Когда я подала ему заявление об увольнении, он надел очки, прочитал, потом посидел молча, подумал, посмотрел на меня внимательно и сказал:
— Я не видел твоего заявления, уходи…
А вечером приехали «делегаты» из аэроклуба — Кутов и Тугуши.
— Почему не посещаешь занятия?
— Уезжаю на Дальний Восток, — сказала я.
— А почему? — спросил Тугуши. — Ведь и наша стройка комсомольская, и не менее важная, чем Дальний Восток.
— Замуж, может, захотела выйти? Так зачем так далеко ехать? Выходи за меня, — горячился Виктор.
Я стала говорить, как на уроке политграмоты, что это патриотический призыв, что еду я по зову партии и по велению сердца.
— А почему только девушек призывают? Вам что, проще и легче осваивать тайгу, чем парням?
В душе я соглашалась с ребятами, но упрямо доказывала «делегатам» обратное.
Тем не менее на второй же день заявление об увольнении порвала и вечером пошла на занятия в аэроклуб.
И вот в руках черемуха от Виктора. Отламываю малюсенький лепесточек и начинаю гадать: вместо обычного «любит — не любит», шепчу про себя: «Полечу не полечу…» Выходит «полечу», и, радуясь, я бегу легко и свободно навстречу своему будущему…
Первый полет
Все было чудесно в то утро — и солнце, и небо, и земля, которая пружинит под ногами, и казалось, только раскинь руки как крылья — и полетишь.
А что в жизни удивительнее полета?..
Помню так. Летное поле с жаворонками — колокольчиками. В ряд выстроились наши самолеты и мы — в синих новеньких комбинезонах, осоавиахимовских шлемах с очками. Каждая группа напротив своей машины.
Начальник аэроклуба принимает рапорт начлета. Все замерли. А ветерок в лицо, дышится легко, свободно. И так хорошо жить на белом свете, так радостно! И думаешь: никогда-то не будет конца ни твоей молодости, ни самой-то жизни…
— По самолетам! — летит команда начальника аэроклуба.
Наш инструктор — Георгий Мироевский садится в первую кабину, во-вторую учлет Тугуши. Мы все очень завидуем товарищу: ему первому посчастливилось подняться в воздух.
— За-апус-кай моторы! — подает команду начлет.
— Выключено! — глядя на техника, стоящего около винта самолета, произносит инструктор. — Зальем!
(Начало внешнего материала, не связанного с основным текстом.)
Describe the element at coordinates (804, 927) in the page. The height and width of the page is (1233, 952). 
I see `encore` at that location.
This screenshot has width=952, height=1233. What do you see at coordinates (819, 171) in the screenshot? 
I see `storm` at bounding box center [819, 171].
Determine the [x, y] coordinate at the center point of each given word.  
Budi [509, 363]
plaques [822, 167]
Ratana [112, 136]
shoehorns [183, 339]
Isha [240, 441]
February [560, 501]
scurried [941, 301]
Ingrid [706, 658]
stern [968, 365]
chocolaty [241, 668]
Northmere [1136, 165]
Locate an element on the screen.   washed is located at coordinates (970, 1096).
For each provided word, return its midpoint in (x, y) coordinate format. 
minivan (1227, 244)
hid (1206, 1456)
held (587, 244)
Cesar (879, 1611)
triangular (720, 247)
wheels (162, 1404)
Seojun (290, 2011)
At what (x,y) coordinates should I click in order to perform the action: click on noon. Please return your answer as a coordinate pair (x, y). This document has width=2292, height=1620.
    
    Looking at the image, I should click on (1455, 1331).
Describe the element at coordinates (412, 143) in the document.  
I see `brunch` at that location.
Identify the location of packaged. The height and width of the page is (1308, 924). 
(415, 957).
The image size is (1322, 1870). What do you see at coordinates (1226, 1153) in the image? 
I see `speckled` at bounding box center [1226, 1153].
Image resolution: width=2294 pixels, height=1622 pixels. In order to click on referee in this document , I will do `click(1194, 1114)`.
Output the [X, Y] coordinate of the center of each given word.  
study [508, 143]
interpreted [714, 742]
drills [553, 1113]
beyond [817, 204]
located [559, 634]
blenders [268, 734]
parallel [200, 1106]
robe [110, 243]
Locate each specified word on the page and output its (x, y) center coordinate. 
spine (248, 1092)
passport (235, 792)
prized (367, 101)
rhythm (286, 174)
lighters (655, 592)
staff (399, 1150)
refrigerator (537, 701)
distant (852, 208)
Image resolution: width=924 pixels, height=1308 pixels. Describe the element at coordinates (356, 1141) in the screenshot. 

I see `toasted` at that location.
— Есть, зальем! — кричит техник, проворачивая винт.
— К запуску!
— Есть, к запуску!
— От винта!
— Есть, от винта! — и техник, сильно дергая лопасть — срывая компрессию, отбегает в сторону.
Винт закрутился, мотор заработал, почихивая чуть заметным дымком. Инструктор выбросил в стороны руки, что означало — убрать из-под колес колодки. И вот самолет плавно порулил к старту.
С инструментальной сумкой, колодками, чехлами мы сидим в «квадрате» и наблюдаем за самолетом. «Квадрат» — это такое место, где находятся все свободные от полета учлеты аэроклуба и техники. Каждый не сводит глаз со своего самолета. Вот наш сделал несколько кругов над аэродромом и приземляется.
Все срываемся встретить его, но техник строго останавливает:
— Пусть-ка одна Егорова встретит.
Ухватившись рукой за дужку крыла, бегу широкими легкими шагами, стараясь не отстать от машины. Инструктор, не включая мотора, приказывает садиться следующему, а мы окружаем Тугуши и засыпает его вопросами.
— Ну как, хорошо?
— Хорошо! — отвечает, улыбаясь во весь рот.
— Как хорошо? — спрашиваю я. — И ничуть не страшно?
— Нет, не страшно.
— А что ты видел?
Тугуши задумывается:
— Голову инструктора, счетчик оборотов с зеркалом, в зеркале лицо инструктора.
— И больше ничего?
— Ничегошеньки, — серьезно отвечает Тугуши под наш общий смех.
Подошла моя очередь.
— Разрешите садиться? — обращаюсь к инструктору.
Мироевский кивком головы разрешает, и я забираюсь в кабину, пристегиваюсь ремнями, соединяю шланг переговорного аппарата. Стараюсь делать все степенно, не спеша, чтобы не выдать волнения.
— Готова? — нетерпеливо спрашивает инструктор, наблюдая за мной в зеркало.